Where a picture appears, omit it; repeat everything else in the records exactly.
= Beginning of Section =
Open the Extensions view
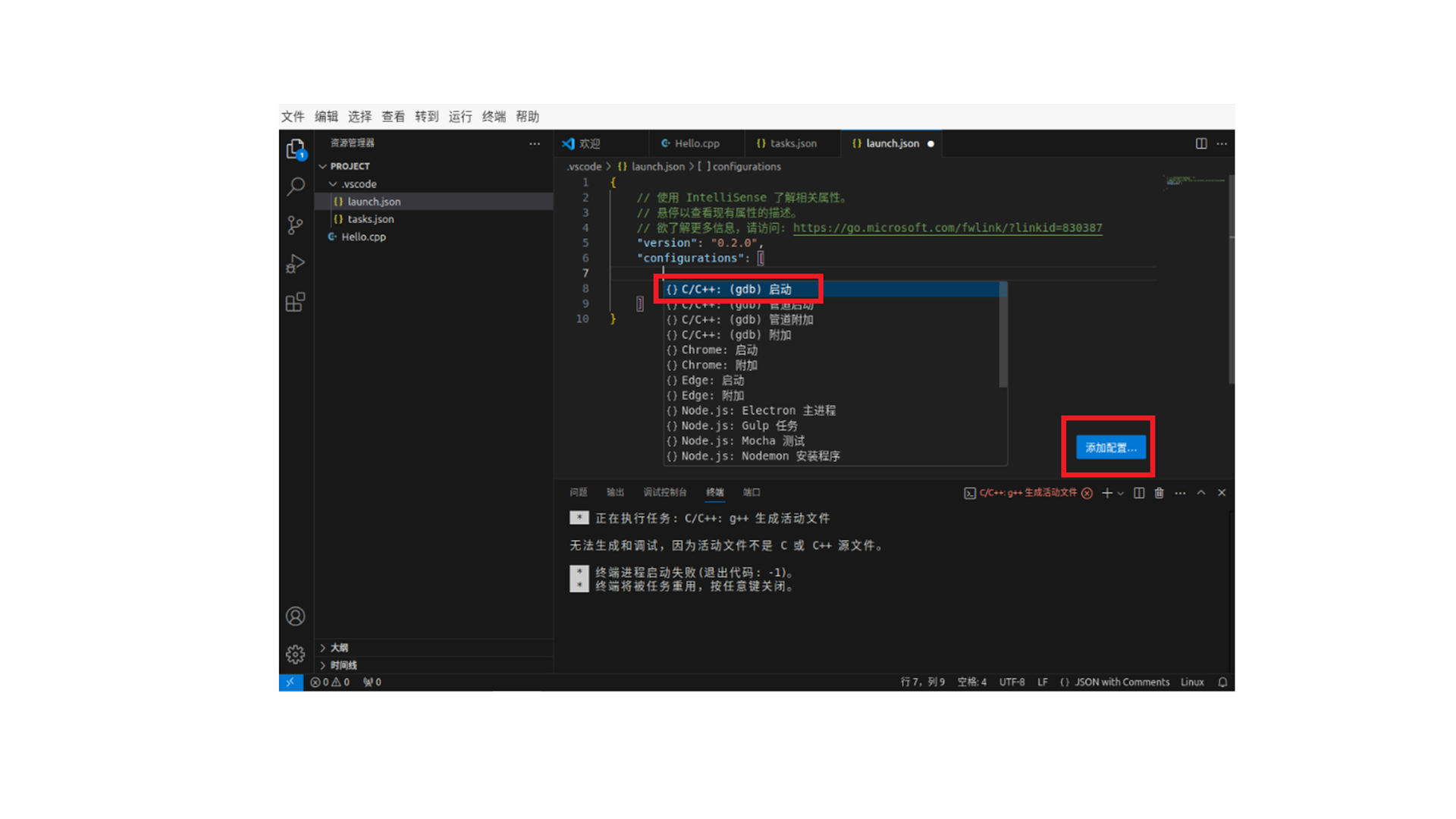1456x819 pixels. click(296, 303)
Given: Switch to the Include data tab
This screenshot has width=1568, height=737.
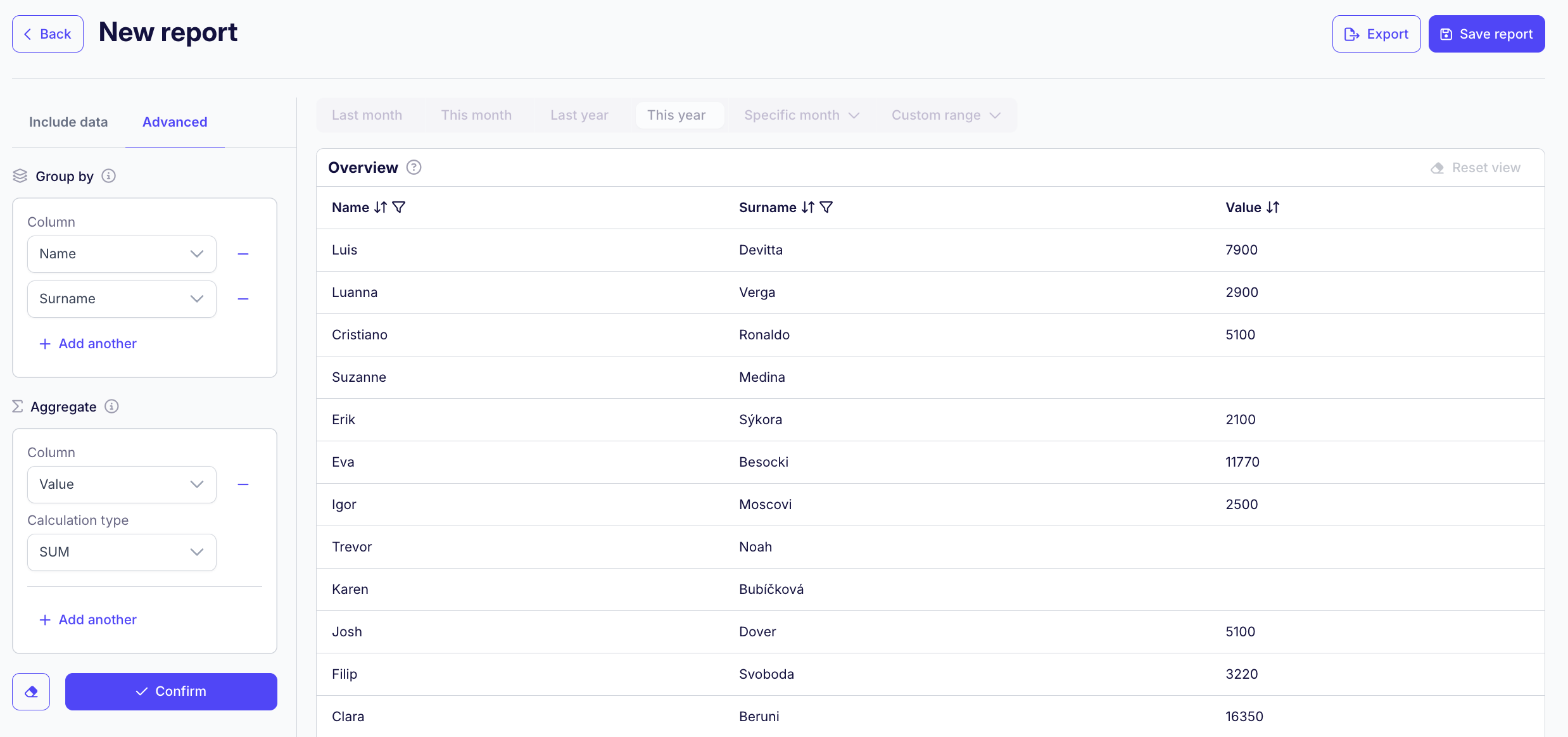Looking at the screenshot, I should coord(68,122).
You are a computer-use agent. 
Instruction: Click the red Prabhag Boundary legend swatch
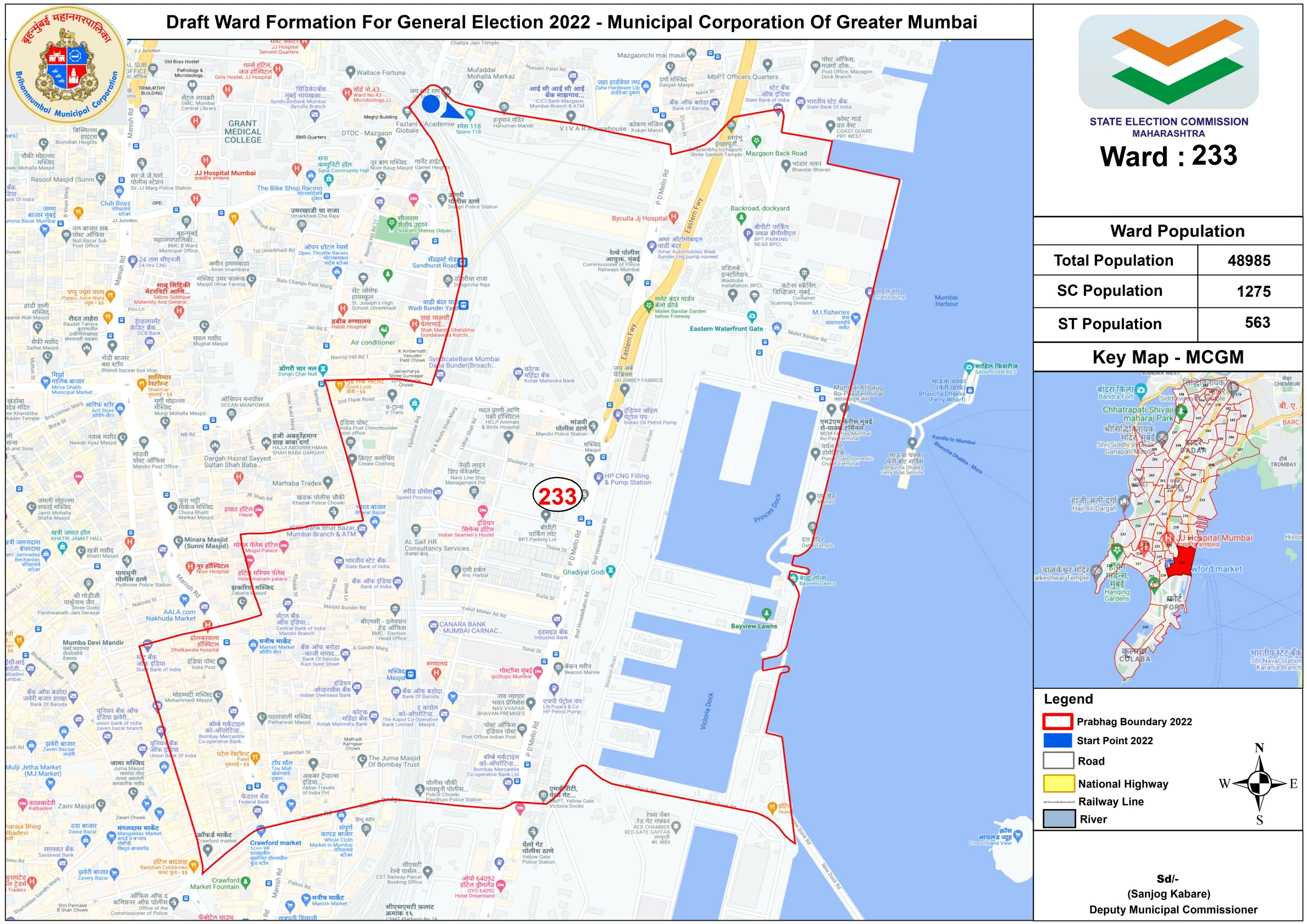pyautogui.click(x=1057, y=721)
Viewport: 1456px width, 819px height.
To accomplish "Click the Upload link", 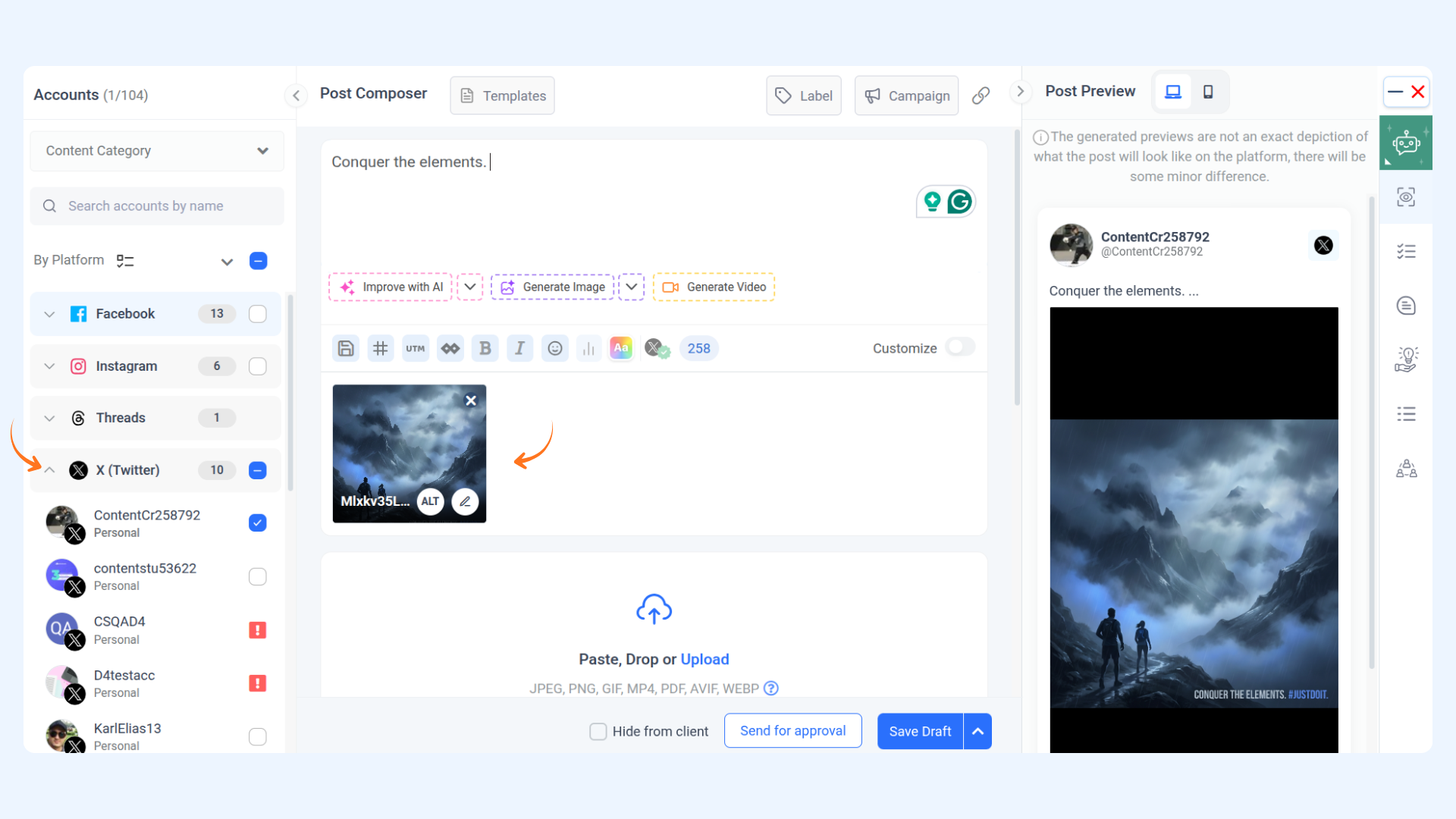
= End of Section =
▸ **YOUR SOLUTION**:
Open the Extensions view
1456x819 pixels. click(296, 303)
Given: Switch to the Include data tab
This screenshot has width=1568, height=737.
Looking at the screenshot, I should coord(68,122).
You are a computer-use agent. 
Instruction: Click the red Prabhag Boundary legend swatch
pyautogui.click(x=1057, y=721)
Viewport: 1456px width, 819px height.
To accomplish "Click the Upload link", 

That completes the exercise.